• Input records:

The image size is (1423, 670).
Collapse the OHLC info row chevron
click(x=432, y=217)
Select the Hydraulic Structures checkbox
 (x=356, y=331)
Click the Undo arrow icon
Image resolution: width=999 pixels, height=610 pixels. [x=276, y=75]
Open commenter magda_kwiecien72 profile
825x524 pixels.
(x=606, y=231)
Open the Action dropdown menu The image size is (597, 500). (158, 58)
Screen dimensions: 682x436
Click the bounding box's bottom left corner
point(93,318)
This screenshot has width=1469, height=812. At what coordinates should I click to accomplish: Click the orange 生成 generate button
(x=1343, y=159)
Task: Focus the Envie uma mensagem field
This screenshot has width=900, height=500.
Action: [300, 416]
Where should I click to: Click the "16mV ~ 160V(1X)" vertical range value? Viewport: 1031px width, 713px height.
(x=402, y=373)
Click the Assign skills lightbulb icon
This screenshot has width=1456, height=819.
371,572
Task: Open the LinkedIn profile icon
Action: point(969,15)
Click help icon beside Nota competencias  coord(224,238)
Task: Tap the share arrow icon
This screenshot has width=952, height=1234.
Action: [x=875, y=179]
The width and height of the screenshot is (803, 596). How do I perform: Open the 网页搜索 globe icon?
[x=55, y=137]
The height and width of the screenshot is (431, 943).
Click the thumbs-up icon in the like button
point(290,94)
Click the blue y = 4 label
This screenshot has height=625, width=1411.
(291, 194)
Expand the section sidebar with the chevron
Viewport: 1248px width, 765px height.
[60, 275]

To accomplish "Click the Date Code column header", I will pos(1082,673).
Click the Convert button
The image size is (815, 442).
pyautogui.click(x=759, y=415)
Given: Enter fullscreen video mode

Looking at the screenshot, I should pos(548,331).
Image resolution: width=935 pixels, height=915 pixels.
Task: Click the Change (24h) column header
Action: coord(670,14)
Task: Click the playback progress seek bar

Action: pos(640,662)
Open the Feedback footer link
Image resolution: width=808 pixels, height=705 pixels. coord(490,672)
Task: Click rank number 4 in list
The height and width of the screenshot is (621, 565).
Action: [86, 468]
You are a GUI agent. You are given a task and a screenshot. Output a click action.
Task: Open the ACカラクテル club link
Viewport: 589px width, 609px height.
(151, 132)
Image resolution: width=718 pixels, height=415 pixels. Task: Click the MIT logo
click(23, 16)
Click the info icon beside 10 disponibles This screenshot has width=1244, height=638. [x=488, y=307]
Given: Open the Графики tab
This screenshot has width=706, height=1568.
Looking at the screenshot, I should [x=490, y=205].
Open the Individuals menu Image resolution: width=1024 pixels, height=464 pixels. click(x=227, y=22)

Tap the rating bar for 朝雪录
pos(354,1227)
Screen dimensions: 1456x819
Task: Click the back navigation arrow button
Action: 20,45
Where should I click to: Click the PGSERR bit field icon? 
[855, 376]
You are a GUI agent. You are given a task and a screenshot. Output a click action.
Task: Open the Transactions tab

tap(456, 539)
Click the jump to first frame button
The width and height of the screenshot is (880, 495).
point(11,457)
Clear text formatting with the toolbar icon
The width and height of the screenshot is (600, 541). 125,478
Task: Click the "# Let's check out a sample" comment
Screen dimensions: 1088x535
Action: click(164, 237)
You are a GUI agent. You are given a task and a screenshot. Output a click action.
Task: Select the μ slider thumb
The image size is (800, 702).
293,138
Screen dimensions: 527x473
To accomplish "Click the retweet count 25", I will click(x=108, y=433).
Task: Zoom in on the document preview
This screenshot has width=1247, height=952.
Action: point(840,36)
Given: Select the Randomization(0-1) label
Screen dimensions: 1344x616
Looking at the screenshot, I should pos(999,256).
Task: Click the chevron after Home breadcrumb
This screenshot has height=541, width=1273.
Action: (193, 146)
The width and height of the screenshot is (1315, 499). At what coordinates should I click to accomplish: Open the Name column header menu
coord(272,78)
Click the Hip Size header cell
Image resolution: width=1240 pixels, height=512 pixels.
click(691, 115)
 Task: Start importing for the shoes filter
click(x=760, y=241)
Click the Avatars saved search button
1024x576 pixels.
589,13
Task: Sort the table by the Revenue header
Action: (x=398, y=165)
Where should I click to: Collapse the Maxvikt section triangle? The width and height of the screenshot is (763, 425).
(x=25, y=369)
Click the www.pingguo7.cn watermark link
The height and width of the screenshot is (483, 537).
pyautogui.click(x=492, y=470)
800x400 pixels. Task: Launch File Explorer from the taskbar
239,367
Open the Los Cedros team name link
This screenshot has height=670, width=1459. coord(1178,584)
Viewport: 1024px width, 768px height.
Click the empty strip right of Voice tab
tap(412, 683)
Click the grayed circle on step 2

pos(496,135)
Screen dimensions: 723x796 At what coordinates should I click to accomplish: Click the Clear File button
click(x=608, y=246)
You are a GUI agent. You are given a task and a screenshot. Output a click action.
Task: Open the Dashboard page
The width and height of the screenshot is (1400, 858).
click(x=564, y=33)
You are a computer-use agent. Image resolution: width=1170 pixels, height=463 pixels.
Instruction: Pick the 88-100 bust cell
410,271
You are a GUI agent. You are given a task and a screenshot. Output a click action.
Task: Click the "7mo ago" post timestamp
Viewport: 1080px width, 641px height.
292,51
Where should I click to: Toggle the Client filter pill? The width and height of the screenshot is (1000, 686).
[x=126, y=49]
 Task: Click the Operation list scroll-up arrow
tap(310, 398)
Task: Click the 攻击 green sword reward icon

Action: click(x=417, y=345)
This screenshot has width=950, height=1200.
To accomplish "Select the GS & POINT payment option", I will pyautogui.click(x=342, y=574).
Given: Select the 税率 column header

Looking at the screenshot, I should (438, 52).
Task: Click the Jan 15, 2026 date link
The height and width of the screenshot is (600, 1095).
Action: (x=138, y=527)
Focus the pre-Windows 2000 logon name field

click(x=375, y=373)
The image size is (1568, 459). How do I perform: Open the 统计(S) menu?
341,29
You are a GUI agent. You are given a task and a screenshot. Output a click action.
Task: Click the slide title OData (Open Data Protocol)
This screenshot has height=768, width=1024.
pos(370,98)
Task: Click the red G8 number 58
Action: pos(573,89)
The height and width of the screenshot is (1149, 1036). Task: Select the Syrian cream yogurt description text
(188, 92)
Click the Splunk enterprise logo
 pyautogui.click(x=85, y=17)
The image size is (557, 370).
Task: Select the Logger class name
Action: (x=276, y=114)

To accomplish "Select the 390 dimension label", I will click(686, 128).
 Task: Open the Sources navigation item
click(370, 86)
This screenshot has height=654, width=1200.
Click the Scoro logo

• Exercise description: Repeat the whole listing exactly, with no omissions.

• Problem solution:
The image size is (1423, 670).
Collapse the OHLC info row chevron
click(x=432, y=217)
Select the Hydraulic Structures checkbox
 (x=356, y=331)
Click the Undo arrow icon
Image resolution: width=999 pixels, height=610 pixels. [x=276, y=75]
Open commenter magda_kwiecien72 profile
825x524 pixels.
(x=606, y=231)
Open the Action dropdown menu The image size is (597, 500). (158, 58)
Screen dimensions: 682x436
Click the bounding box's bottom left corner
point(93,318)
This screenshot has width=1469, height=812. At what coordinates should I click to accomplish: Click the orange 生成 generate button
(x=1343, y=159)
Task: Focus the Envie uma mensagem field
This screenshot has width=900, height=500.
Action: [300, 416]
Where should I click to: Click the "16mV ~ 160V(1X)" vertical range value? Viewport: 1031px width, 713px height.
(x=402, y=373)
Click the Assign skills lightbulb icon
This screenshot has width=1456, height=819.
371,572
Task: Open the LinkedIn profile icon
Action: point(969,15)
Click help icon beside Nota competencias  coord(224,238)
Task: Tap the share arrow icon
This screenshot has width=952, height=1234.
Action: [x=875, y=179]
The width and height of the screenshot is (803, 596). How do I perform: Open the 网页搜索 globe icon?
[x=55, y=137]
The height and width of the screenshot is (431, 943).
Click the thumbs-up icon in the like button
point(290,94)
Click the blue y = 4 label
This screenshot has height=625, width=1411.
(291, 194)
Expand the section sidebar with the chevron
Viewport: 1248px width, 765px height.
[60, 275]

To accomplish "Click the Date Code column header", I will pos(1082,673).
Click the Convert button
The image size is (815, 442).
pyautogui.click(x=759, y=415)
Given: Enter fullscreen video mode

Looking at the screenshot, I should pos(548,331).
Image resolution: width=935 pixels, height=915 pixels.
Task: Click the Change (24h) column header
Action: coord(670,14)
Task: Click the playback progress seek bar

Action: pos(640,662)
Open the Feedback footer link
Image resolution: width=808 pixels, height=705 pixels. coord(490,672)
Task: Click rank number 4 in list
The height and width of the screenshot is (621, 565).
Action: [86, 468]
You are a GUI agent. You are given a task and a screenshot. Output a click action.
Task: Open the ACカラクテル club link
Viewport: 589px width, 609px height.
(151, 132)
Image resolution: width=718 pixels, height=415 pixels. Task: Click the MIT logo
click(23, 16)
Click the info icon beside 10 disponibles This screenshot has width=1244, height=638. [x=488, y=307]
Given: Open the Графики tab
This screenshot has width=706, height=1568.
Looking at the screenshot, I should [x=490, y=205].
Open the Individuals menu Image resolution: width=1024 pixels, height=464 pixels. click(x=227, y=22)

Tap the rating bar for 朝雪录
pos(354,1227)
Screen dimensions: 1456x819
Task: Click the back navigation arrow button
Action: 20,45
Where should I click to: Click the PGSERR bit field icon? 
[855, 376]
You are a GUI agent. You are given a task and a screenshot. Output a click action.
Task: Open the Transactions tab

tap(456, 539)
Click the jump to first frame button
The width and height of the screenshot is (880, 495).
point(11,457)
Clear text formatting with the toolbar icon
The width and height of the screenshot is (600, 541). 125,478
Task: Click the "# Let's check out a sample" comment
Screen dimensions: 1088x535
Action: click(164, 237)
You are a GUI agent. You are given a task and a screenshot. Output a click action.
Task: Select the μ slider thumb
The image size is (800, 702).
293,138
Screen dimensions: 527x473
To accomplish "Click the retweet count 25", I will click(x=108, y=433).
Task: Zoom in on the document preview
This screenshot has width=1247, height=952.
Action: point(840,36)
Given: Select the Randomization(0-1) label
Screen dimensions: 1344x616
Looking at the screenshot, I should pos(999,256).
Task: Click the chevron after Home breadcrumb
This screenshot has height=541, width=1273.
Action: (193, 146)
The width and height of the screenshot is (1315, 499). At what coordinates should I click to accomplish: Open the Name column header menu
coord(272,78)
Click the Hip Size header cell
Image resolution: width=1240 pixels, height=512 pixels.
click(691, 115)
 Task: Start importing for the shoes filter
click(x=760, y=241)
Click the Avatars saved search button
1024x576 pixels.
589,13
Task: Sort the table by the Revenue header
Action: (x=398, y=165)
Where should I click to: Collapse the Maxvikt section triangle? The width and height of the screenshot is (763, 425).
(x=25, y=369)
Click the www.pingguo7.cn watermark link
The height and width of the screenshot is (483, 537).
pyautogui.click(x=492, y=470)
800x400 pixels. Task: Launch File Explorer from the taskbar
239,367
Open the Los Cedros team name link
This screenshot has height=670, width=1459. coord(1178,584)
Viewport: 1024px width, 768px height.
Click the empty strip right of Voice tab
tap(412, 683)
Click the grayed circle on step 2

pos(496,135)
Screen dimensions: 723x796 At what coordinates should I click to accomplish: Click the Clear File button
click(x=608, y=246)
You are a GUI agent. You are given a task and a screenshot. Output a click action.
Task: Open the Dashboard page
The width and height of the screenshot is (1400, 858).
click(x=564, y=33)
You are a computer-use agent. Image resolution: width=1170 pixels, height=463 pixels.
Instruction: Pick the 88-100 bust cell
410,271
You are a GUI agent. You are given a task and a screenshot. Output a click action.
Task: Click the "7mo ago" post timestamp
Viewport: 1080px width, 641px height.
292,51
Where should I click to: Toggle the Client filter pill? The width and height of the screenshot is (1000, 686).
[x=126, y=49]
 Task: Click the Operation list scroll-up arrow
tap(310, 398)
Task: Click the 攻击 green sword reward icon

Action: click(x=417, y=345)
This screenshot has width=950, height=1200.
To accomplish "Select the GS & POINT payment option", I will pyautogui.click(x=342, y=574).
Given: Select the 税率 column header

Looking at the screenshot, I should (438, 52).
Task: Click the Jan 15, 2026 date link
The height and width of the screenshot is (600, 1095).
Action: (x=138, y=527)
Focus the pre-Windows 2000 logon name field

click(x=375, y=373)
The image size is (1568, 459). How do I perform: Open the 统计(S) menu?
341,29
You are a GUI agent. You are given a task and a screenshot. Output a click action.
Task: Click the slide title OData (Open Data Protocol)
This screenshot has height=768, width=1024.
pos(370,98)
Task: Click the red G8 number 58
Action: pos(573,89)
The height and width of the screenshot is (1149, 1036). Task: Select the Syrian cream yogurt description text
(188, 92)
Click the Splunk enterprise logo
 pyautogui.click(x=85, y=17)
The image size is (557, 370).
Task: Select the Logger class name
Action: (x=276, y=114)

To accomplish "Select the 390 dimension label", I will click(686, 128).
 Task: Open the Sources navigation item
click(370, 86)
This screenshot has height=654, width=1200.
Click the Scoro logo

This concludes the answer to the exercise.